On the heels of yesterday’s post about the the Arizona immigration law and the controversy surrounding it, here is an example of the federal government’s efforts to focus immigration enforcement on those areas that are likely to have a greater impact on immigration control, rather than focusing on those areas that create controversy and publicity.
Secure Communities is a high tech program that is designed to identify unauthorized immigrants by scanning the fingerprints of everyone who is booked into a jail. Those fingerprints are run through both FBI criminal history and Department of Homeland Security immigration databases. This program is in place in 467 jurisdictions in 26 states and Immigration and Customs Enforcement plans to have this program in every jail in the country by 2013. As opposed to the Arizona law, this program focuses on those accused of committing crimes and, perhaps even more importantly, screens everyone instead of relying on “reasonable suspicion” that a person is an unauthorized immigrant.

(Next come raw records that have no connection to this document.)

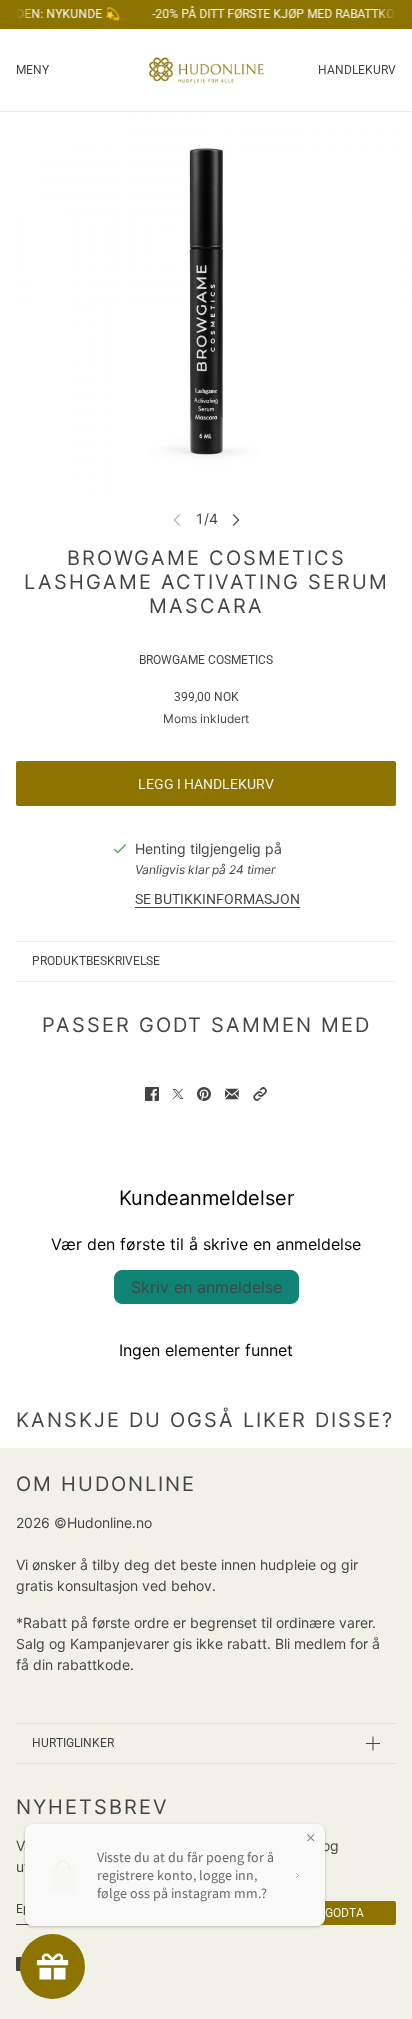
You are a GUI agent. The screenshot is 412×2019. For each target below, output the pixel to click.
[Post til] (178, 1094)
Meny (32, 70)
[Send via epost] (232, 1094)
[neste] (236, 518)
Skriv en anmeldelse (206, 1287)
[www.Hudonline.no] (206, 70)
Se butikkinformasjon (217, 899)
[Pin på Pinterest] (204, 1094)
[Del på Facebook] (152, 1094)
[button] (260, 1094)
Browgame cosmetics (206, 660)
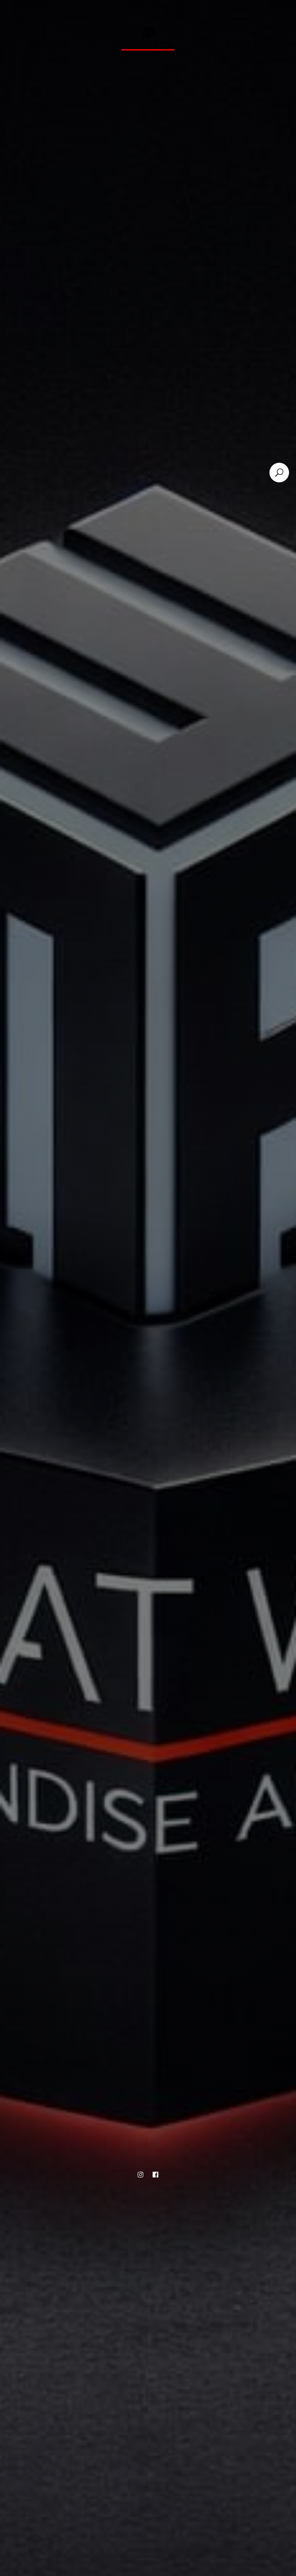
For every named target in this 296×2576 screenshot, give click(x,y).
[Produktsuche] (279, 472)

This is an effort to narrow the focus of immigration control so as to minimize the possibility of racial profiling and the intrusion into the lives of U.S. citizens and immigrants/tourists with proper documentation. It also minimizes the problem of disenfranchising crime victims and witnesses (the disincentive to report illegal activities for a victim or witness who is an undocumented immigrant, based on the belief that contact with law enforcement may have negative consequences for the person reporting).